We came across not just one but three Roughskin Newts on our morning walk, a sure sign of winter’s rainy approach. Roughskin Newts are a type of salamander found in the Pacific West from the Alaskan Panhandle south to California from sea level to 2700 metres. They are fairly large reaching up to 22 centimetres in length from tip of the nose to the end of tail. Their colour ranges from dark brown to grey on top with a bright orange or yellow belly. Our Newts have bright orange bellies with a dark brownish-purple overcoat. Their brightly coloured bellies warn predators off.
They are incredibly poisonous. A single Newt’s toxic skin contains enough poison to kill 25,000 (!) mice. They are one of the most poisonous amphibians in the Pacific Northwest and many dead birds and fish have been found with Roughskin Newts in their stomachs. Interestingly Common Garter Snakes, one of the Newts main predators, are unaffected by their poison.
Newts are carnivores eating insects, slugs, worms, amphibian eggs and larvae. They can be both terrestrial as well as aquatic. When terrestrial they live under logs and leaf litter and have been known to live in other animals burrows. During breeding season they return to ponds and lakes. In the winter they become inactive and live underground or under logs where they remain moist but do not freeze.
Newts and Salamanders have the ability to regenerate lost tails and legs. Some types of salamanders have a tail more brightly coloured than the rest of their body. This tail coloration attracts predators to the tail instead of the body - if the tail is eaten, the salamander is able to survive and grow a new one.
Salamanders are legendary creatures and one of the earliest written recordings is by Pliny the Elder (AD 23-79) where he notes that they never come out except during heavy showers and disappear the moment the weather becomes clear.

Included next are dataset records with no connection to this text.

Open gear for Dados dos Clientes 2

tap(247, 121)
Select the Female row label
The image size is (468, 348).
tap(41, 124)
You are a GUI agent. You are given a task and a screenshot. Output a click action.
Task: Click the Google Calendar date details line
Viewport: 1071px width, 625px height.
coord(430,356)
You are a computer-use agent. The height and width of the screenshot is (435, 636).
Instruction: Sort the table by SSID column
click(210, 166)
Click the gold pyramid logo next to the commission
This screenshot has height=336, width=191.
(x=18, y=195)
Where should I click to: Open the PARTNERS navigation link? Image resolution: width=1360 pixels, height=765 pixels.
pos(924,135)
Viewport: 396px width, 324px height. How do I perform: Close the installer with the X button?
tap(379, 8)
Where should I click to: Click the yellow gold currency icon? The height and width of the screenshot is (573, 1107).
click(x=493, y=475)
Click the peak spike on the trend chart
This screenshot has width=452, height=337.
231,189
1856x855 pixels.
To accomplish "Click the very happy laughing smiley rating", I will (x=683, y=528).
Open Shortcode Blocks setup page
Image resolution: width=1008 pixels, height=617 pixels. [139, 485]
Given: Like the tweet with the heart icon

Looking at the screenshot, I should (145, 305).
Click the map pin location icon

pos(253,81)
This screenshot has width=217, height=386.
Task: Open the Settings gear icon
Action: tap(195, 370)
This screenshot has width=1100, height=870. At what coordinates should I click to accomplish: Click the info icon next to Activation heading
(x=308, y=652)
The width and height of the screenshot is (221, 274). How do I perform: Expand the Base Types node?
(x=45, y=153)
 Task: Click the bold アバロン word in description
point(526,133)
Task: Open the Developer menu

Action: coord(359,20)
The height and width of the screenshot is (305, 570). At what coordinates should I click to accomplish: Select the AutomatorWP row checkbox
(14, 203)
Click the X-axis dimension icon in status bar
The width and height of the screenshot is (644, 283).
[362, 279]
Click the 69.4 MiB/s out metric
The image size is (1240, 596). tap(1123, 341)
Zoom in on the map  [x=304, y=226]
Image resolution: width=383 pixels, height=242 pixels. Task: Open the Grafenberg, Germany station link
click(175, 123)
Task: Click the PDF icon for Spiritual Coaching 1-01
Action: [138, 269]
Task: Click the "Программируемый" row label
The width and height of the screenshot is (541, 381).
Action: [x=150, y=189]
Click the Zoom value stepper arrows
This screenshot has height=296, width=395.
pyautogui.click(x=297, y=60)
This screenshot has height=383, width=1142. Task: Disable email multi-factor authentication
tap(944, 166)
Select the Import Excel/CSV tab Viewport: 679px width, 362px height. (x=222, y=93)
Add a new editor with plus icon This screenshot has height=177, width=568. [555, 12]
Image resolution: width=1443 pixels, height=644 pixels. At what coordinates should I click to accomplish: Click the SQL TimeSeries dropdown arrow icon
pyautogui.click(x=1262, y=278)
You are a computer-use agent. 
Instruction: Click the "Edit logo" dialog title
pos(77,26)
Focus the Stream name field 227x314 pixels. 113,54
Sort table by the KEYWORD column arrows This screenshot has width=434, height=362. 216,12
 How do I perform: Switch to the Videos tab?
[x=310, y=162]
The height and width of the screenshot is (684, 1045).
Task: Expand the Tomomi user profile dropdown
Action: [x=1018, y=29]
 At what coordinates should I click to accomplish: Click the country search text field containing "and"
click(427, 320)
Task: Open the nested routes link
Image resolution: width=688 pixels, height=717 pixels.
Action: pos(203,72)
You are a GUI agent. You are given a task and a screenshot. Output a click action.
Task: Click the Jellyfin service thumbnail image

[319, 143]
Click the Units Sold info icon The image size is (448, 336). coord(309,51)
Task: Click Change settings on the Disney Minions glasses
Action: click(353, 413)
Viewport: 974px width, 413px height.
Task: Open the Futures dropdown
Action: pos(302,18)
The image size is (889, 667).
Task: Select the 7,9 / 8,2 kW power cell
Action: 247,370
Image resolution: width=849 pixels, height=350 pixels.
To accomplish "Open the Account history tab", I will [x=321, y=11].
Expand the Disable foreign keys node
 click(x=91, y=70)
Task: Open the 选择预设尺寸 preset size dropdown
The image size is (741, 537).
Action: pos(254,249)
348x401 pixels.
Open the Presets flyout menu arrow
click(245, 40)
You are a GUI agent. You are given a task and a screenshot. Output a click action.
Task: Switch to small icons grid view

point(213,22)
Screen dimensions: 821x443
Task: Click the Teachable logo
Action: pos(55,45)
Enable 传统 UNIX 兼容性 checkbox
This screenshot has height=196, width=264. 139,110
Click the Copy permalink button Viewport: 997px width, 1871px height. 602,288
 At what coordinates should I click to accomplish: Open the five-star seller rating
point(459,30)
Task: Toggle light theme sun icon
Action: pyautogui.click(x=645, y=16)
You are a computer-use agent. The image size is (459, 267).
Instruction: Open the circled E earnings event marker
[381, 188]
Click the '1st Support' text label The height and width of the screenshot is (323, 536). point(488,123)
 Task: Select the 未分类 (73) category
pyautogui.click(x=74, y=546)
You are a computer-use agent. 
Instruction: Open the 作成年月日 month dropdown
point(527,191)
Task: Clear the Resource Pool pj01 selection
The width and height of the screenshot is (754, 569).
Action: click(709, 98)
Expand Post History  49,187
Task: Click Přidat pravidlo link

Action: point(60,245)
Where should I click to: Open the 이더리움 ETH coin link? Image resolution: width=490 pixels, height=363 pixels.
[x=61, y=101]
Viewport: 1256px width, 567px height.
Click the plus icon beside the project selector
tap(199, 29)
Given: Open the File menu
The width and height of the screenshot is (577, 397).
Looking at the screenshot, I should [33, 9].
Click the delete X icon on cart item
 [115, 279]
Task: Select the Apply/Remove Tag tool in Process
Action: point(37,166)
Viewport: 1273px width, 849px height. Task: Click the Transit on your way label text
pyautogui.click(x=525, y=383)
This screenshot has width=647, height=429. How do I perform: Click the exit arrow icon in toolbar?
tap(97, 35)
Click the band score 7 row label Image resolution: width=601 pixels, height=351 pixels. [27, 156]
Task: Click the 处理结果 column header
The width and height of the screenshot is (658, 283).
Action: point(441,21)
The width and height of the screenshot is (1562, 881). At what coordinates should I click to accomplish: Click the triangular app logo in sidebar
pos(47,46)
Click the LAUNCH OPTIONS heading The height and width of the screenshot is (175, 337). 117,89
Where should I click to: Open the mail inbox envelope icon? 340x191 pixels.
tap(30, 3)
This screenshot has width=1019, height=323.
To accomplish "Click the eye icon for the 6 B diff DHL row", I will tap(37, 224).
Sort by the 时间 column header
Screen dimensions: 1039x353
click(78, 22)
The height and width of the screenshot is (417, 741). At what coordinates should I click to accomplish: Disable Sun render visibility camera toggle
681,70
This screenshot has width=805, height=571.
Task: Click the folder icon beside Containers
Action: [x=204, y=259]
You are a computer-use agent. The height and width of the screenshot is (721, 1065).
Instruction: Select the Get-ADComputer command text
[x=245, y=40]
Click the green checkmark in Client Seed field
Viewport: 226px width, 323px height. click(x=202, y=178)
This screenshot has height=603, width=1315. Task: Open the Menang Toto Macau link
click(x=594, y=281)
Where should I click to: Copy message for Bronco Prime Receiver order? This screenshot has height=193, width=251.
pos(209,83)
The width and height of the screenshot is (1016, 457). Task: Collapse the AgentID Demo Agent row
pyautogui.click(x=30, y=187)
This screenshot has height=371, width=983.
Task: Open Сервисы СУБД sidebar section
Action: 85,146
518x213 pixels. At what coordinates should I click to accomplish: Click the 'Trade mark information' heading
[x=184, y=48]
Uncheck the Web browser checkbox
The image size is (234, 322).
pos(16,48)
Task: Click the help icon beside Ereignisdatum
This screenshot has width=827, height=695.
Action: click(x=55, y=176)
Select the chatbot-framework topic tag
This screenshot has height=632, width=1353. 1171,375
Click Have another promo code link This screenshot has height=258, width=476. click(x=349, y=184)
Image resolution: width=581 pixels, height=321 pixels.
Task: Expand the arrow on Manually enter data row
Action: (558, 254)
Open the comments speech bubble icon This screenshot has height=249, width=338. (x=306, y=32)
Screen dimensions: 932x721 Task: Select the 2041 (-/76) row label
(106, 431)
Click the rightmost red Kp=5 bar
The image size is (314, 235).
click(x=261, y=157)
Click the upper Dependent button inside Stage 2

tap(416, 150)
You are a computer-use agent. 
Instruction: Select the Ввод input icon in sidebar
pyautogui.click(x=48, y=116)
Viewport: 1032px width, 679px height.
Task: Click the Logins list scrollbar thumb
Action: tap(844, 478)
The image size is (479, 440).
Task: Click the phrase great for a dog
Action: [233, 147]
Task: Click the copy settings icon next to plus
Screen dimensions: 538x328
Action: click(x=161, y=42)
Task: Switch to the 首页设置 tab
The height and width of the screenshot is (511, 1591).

Salamanders are also associated with fire - ancients believed that they were resistant to fire. Before central heating people used logs to heat their homes during the winter. These logs were stacked outside and salamanders hibernated in them. When the logs were brought inside and put on the fire the salamanders would wake up and run out of the log to escape being burned. This led people to believe that the fire created the Salamander.
Salamanders were used in heraldry to signify bravery and courage that the fire of affliction cannot destroy or consume.
In Victorian symbolism the salamander is a symbol of passionate love because it was believed that the salamander could survive Cupid’s fiery arrow of love. For early Christians, because of its ability to survive fire, the salamander was a symbol of spiritual integrity, faith, chastity and righteousness.
In ancient animal symbolism the salamander is said to represent Fire, while the Eagle, Air, the Lion, Earth and the Dolphin, Water.
In Alchemy the Salamander was a symbol of a stone fixed in red (sulfur). Alchemist believed that the salamander was a fire-eater, able to put out fire with its cool, moist body. In alchemical philosophy, anything that had the power to transform something into something else was of major importance.
It is said that the appearance of a Salamander heralds transformation assisted by unique and unexpected assistance. Salamander calls on us to connect to the mysteries of the Earth, to become grounded and open to transformation.